I really like the set up this season. Gonna make it interesting as players collect more and more money. 

I hate Wes but he is such a wildcard I hope he stays in it. If I was the other team I would never pick him to go into the duel cuz as long as he keeps throwing challenges I'd want him there as long as possible. 

Gonna be a great season. 

I just wish they could air I Love Money 3. VH1's version of this. Then i'd be in train wreck reality tv heaven.


----------



## ChickenCheese (Sep 8, 2003)

I with you on this one! l love those RR v. RW challenges. I haven't watched it, but is that one guy back (I can't remember his name now). The one guy from Boston who was kicked out of the last challenge for fighting; he was dating Diem, I think? He's very entertaining to watch.


----------



## DancnDude (Feb 7, 2001)

I didn't know a new season was coming, but my season pass is still set up from "The Island" so I'll be looking for it to appear on the TiVo soon. I'm not sure why I keep watching these. There are so many annoying people on them, and it's usually just a fight-fest. But for some reason I watch  

I think the guy you were talking about who got kicked out was CT.


----------



## Einselen (Apr 25, 2006)

Forgot this was back but since it is MTV it replays like 20 million times so I added it and should probably see it by this weekend. Glad Ibis is on, she went to my University and was in class with one of my ex. I am also excited to see Cohutta as I got to meet him one night and party with him at the club, very nice guy.


----------



## ChickenCheese (Sep 8, 2003)

DancnDude said:


> I think the guy you were talking about who got kicked out was CT.

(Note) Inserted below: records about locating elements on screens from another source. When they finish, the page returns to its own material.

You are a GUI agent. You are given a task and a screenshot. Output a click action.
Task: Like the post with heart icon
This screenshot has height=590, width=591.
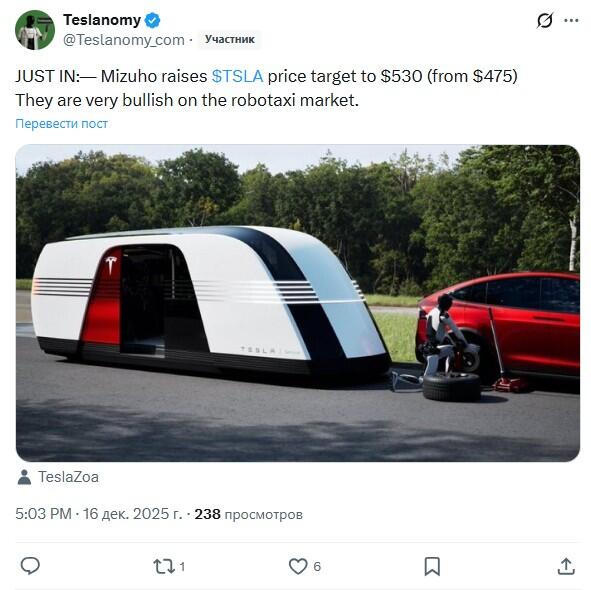[x=298, y=566]
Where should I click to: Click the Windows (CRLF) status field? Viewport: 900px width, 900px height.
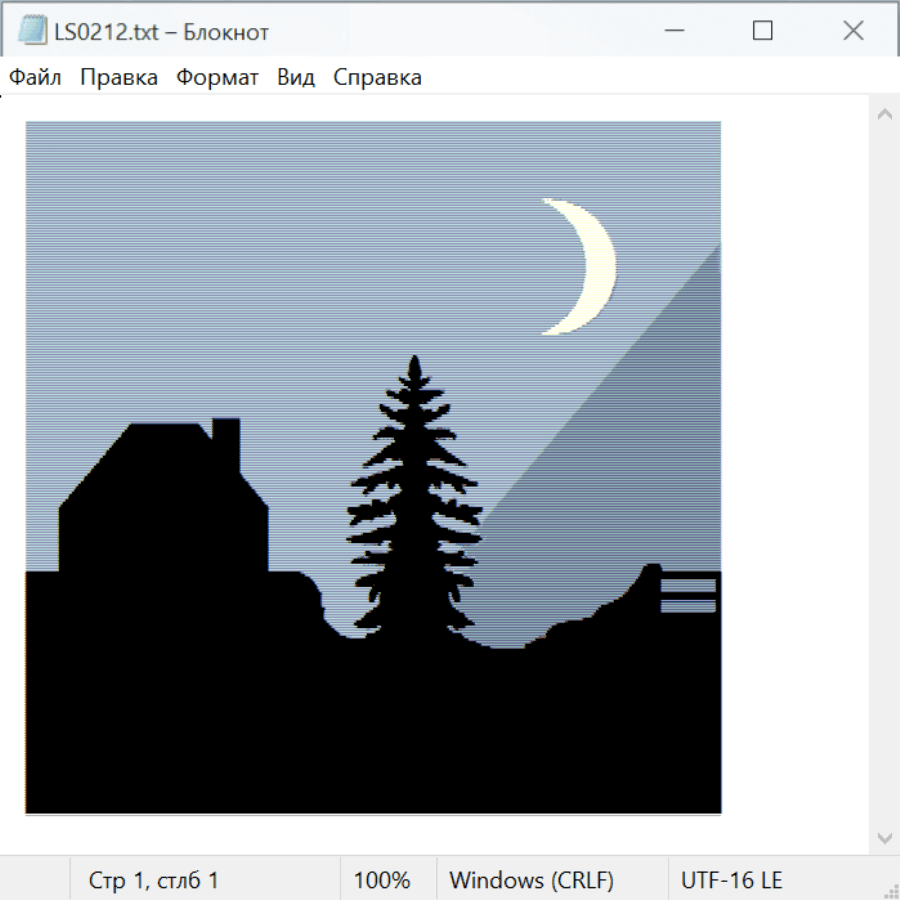(531, 880)
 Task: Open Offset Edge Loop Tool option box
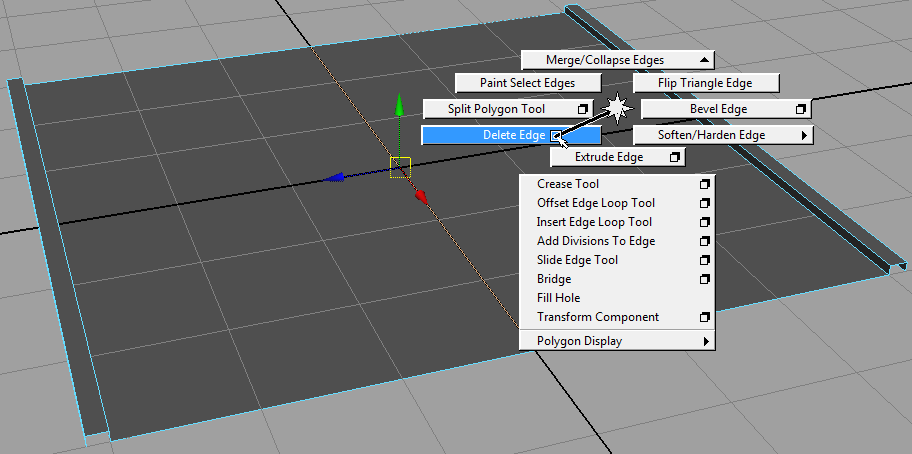705,204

CT! That's it. Thanks. It was driving me crazy. Please tell me he's on this one?!


----------



## JFriday (Mar 20, 2002)

ChickenCheese said:


> CT! That's it. Thanks. It was driving me crazy. Please tell me he's on this one?!


He's not but that won't stop the fighting.


----------



## tiams (Apr 19, 2004)

I hate Wes and I hope he stays till the end! And he will go far if he keeps to his strategy of throwing challenges. If his team loses, he is safe cause the other team (challengers) would be dumb to put him in the Ruins. And if he is sabotaging his own team, they likely will lose quite often. If they do win despite him, he is still a strong competitor and may survive the Ruins several times. 

But, I doubt he will stick with that strategy for much longer. And his g/f should be humiliated to be associated with him. What a d*ck he is.


----------



## crowfan (Dec 27, 2003)

It was recorded last night but we haven't watched it yet. Can't wait. 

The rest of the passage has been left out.